The tasks, the scope, the challenges and the teaching implementations over time are documented below:
1st semester at CUNY (Jan-May 2016) -Background & Scope
- I came to the Department of Radiologic Technology & Medical Imaging as the Program Director of BS in Radiological Science (BSRS, as we keep calling it for convenience). After my doctoral and post-doctoral semesters, from 1993 onward I worked as a pragmatic radiology manager and an idealistic radiology teacher/researcher. I applied and was selected for the current position for which, I believe I had the preparation and the inclination.
One and half semesters later (July 2017) -Teaching & Service
- By 2017 I understood some of the values and products we were offering. The AAS students were very dedicated; BS students wanted the degree but also had the question, why. The correct answer probably was science and quality. I told them that. But more than telling, actually training them on that became my job. Could I have chosen an easier goal! Yes, if I could change my nature.
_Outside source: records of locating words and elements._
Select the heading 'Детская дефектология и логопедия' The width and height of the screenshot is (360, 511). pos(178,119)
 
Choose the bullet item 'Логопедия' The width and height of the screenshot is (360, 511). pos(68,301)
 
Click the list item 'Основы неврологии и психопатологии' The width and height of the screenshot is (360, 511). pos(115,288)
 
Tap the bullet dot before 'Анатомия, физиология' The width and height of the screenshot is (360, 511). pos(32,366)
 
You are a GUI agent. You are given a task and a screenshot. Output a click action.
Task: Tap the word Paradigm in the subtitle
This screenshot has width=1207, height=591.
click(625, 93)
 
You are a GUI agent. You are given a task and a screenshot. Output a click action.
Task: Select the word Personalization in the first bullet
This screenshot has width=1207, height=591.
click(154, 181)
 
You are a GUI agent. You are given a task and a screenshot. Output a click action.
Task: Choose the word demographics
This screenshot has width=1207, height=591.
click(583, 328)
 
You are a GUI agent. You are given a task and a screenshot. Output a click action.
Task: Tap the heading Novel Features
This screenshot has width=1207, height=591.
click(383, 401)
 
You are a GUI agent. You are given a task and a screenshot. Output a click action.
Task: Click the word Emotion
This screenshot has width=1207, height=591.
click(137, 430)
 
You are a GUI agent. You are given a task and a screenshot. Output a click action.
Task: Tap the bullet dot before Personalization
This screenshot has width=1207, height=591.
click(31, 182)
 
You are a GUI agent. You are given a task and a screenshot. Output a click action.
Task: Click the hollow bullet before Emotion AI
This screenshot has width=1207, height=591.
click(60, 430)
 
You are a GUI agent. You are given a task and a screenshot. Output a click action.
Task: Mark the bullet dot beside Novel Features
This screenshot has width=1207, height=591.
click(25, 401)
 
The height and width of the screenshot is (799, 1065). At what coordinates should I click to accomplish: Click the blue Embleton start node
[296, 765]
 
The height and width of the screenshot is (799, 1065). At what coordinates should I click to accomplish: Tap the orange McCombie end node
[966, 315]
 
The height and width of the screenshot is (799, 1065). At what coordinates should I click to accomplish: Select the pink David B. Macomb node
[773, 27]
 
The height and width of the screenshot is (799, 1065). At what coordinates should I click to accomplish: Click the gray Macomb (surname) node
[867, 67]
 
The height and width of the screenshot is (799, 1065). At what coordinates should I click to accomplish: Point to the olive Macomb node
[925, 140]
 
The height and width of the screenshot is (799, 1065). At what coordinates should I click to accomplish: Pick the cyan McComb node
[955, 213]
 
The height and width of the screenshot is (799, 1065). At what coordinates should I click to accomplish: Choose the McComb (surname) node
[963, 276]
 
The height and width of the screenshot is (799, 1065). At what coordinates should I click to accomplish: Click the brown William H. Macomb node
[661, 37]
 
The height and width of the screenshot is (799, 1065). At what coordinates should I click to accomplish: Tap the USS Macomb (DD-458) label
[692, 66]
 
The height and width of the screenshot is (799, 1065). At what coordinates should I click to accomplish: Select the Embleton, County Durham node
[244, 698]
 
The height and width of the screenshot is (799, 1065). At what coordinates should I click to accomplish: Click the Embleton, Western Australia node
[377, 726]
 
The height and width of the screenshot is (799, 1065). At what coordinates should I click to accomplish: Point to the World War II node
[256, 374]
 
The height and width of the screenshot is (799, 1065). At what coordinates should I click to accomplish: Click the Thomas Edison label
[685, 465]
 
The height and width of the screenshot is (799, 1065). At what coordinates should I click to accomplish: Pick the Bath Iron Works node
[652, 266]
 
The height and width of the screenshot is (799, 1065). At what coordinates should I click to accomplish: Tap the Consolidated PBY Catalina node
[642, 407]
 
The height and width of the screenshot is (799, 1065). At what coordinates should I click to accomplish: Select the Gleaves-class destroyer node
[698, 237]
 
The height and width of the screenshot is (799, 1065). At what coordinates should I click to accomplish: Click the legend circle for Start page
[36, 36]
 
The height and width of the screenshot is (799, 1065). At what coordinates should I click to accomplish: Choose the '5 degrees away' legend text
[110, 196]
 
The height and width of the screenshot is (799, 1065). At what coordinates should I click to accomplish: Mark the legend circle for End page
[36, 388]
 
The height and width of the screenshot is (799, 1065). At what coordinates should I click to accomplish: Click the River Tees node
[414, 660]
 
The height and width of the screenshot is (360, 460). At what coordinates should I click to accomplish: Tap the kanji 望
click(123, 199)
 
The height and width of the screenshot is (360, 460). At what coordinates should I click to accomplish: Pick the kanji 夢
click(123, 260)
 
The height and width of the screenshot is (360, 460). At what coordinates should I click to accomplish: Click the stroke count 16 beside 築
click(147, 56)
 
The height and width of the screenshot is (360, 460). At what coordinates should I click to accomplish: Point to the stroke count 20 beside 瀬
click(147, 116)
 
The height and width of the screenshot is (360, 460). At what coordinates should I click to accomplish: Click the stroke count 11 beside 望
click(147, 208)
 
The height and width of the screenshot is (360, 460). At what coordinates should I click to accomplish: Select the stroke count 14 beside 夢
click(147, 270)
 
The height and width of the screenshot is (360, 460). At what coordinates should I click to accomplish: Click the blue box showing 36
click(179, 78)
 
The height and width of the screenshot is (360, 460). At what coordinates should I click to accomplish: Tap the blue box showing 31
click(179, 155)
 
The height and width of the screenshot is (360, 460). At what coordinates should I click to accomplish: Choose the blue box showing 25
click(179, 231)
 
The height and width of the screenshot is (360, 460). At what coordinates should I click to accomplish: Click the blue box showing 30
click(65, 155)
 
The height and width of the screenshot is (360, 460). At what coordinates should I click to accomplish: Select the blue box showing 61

Third and fourth year (2018-2019) –Service to Department, to College, to the Discipline
Major degree modification (BSRS going from to three-track journey).
- From 2016 to 2017 our Rad Tech faculty and clinical affiliates were talking about specialization within Radiology would be desirable. We took the leap and I took the lead with blessings from colleagues and college. Offering the specialized tracks required discipline knowledge, understanding the market and additional faculty. One year of work, refinements all through the weekends; and a product was born, with 12 new courses.
- BSRS was quite new in 2016, somewhat fluid. It is still new, even in 2023, but it has a shape, the science part has gained some traction and a modest recognition in NYC.
We feel this has raised the bar and although BSRS does not have a practice Lab (other than Mammography) we believe the program has an above average rigor due to efforts from faculty, students and clinical partners
Research collaboration across college creating an intense set of “teaching materials” that builds passion as students see their contributions as larger than them (2017-present)
- Radiology, out of nature and necessity, is the playground of dozens of science and technology developments. Our undergraduate research team (20-25 in total; 15 with stipend, 5-10 without) is an interdisciplinary team of current and graduated students from biology, chemistry, nursing and RAD TECH. This interdisciplinary group has re-learned many concepts that were presented to them before or has avoided completely due to complexity. Now, learning relevance, publishing manuscripts and seeing the value of something that no one has seen in the world before have created a research based education that they may proudly take away from 300 Jay Street.
New BSRS Implementation – 2018 (See Teaching & Service sections)
- We offered specializations starting in 2019. The credentialing body (ARRT) approved our BS courses allowing the graduates to take professional licensure exams. But then came COVID, and we had to pause and innovate.
COVID semesters (2020-2022) – The Battle, the Unity, the Disparity
- Distance teaching and learning both were hard. We tried to adjust in our professional didactic and clinical courses. However, our didactic courses probably were 60-70% effective, Clinicals were …. virtually non-existent.
- To compensate for the lack of clinical learning, we started several online sessions with my involvement in all courses. The whole department faculty was always brain storming together. Many of our BS students were seriously affected from their daily frontline jobs and their need to shield their family from external COVID sources. However their spirit remained high during the initial battle. NYC was afraid, we all were afraid, as we know too many casualties happened among the brave, and among the have not’s.
What COVID has taught us
- We had adjusted our pace and policies during 2020-2022. The college faced with some difficult economic numbers but our administration handled it as well as possible as did CUNY and part paralyzed NYC.
- Enrollments in professional fields like ours were steady while many other departments were not so lucky. My fear was that with reduced clinical scopes and hybrid learning our BSRS rigor would drop.
- The clinical internships opened back up with a reduced capacity, and for a while we believe at a reduced quality, due to the toll on healthcare system.
- Overall, we did comparatively OK for most of our Radiology students as they are slowly but surely taking credentialing exams and clearing it; also they are getting adequate to multiple job offers.
- In summary, COVID depleted much of our external resources but helped us to replenish those and gain additional footprints from within. I am thankful to our department and college for all they did, together.
What COVID took away from us
- Opportunity from those who lost family members and resources that otherwise could have come toward more structured, well-planned professional education to thrive and serve in healthcare. They have to make short term goals now.
- There is a significant salary increase by hospital employers making faculty and student recruitment in health professions harder
- There is a growing disparity of science and clinical internship preparation among students. Hospitals do not have many skilled technologists left to train the incoming employees.
- This is more pronounced among frontline health profession students who are taking care of a suddenly COVID-aged population and an untested ad hoc hospital business model.